Cronk, who is also chief investment officer for Wells Fargo’s Wealth and Investment Management division, travels extensively around the country for presentations, and it’s equally useful for gathering anecdotal evidence about the economy’s health, he said. 

“Largely, I would say the sentiment and the surveys seems to show that people are feeling much better about the economy than even what some of the data has shown,” Cronk said. “So when we talk to corporate CEOs, CFOs and business owners, they tend to be fairly optimistic right now.
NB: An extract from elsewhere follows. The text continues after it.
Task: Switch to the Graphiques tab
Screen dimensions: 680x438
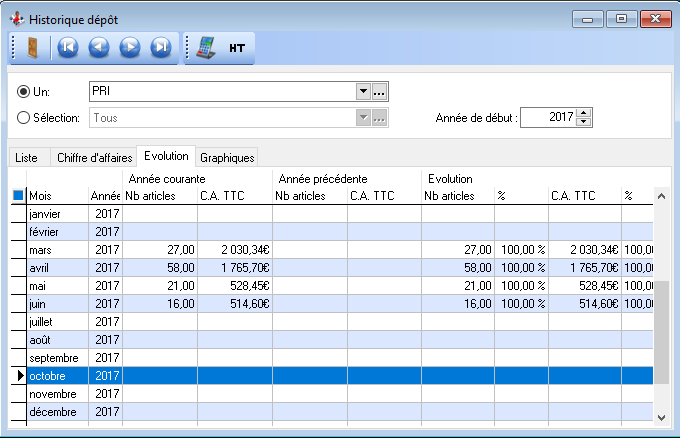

Yes, there are always concerns, but if you actually get them in a room and ask, ‘How has your business been operating lately?’ most of them will say it’s been pretty good.”

Evidence of the healthy economy is also visible along the skylines of each of the metro areas he has visited in recent months, including downtown Des Moines’, he noted. 

“In almost every one of the major cities, it’s almost like cranes fighting on the skyline, there’s so much development and building going on,” said Cronk, who grew up in Elkhart and graduated from Iowa State University. “It doesn’t matter if it’s New York City or Atlanta or Nashville, Austin or Phoenix. I was in London two weeks ago, and it was the same thing in London.”  

Cronk finds it interesting that most of the construction appears to be added urban core housing — primarily high-end multifamily developments and condominiums filled by millennials and empty nesters.  

Because the economic recovery is nearly a decade old now, Cronk says he’s often asked if the overbuilt urban housing could generate the anticipated bubble that will lead to the next downturn.

“It’s not a bubble because there’s no leverage in the system,” he said. “If you think of 2006 and 2007, part of the problem was not people deciding they wanted to own two or three homes, but the fact that they borrowed precipitously to own those, which creates leverage in the system. Then when you get a downturn, that leverage becomes very problematic. That’s not the case today, both because of tighter regulations and that banks are choosing not to have the same easy lending standards they did in ’06 and ’07.”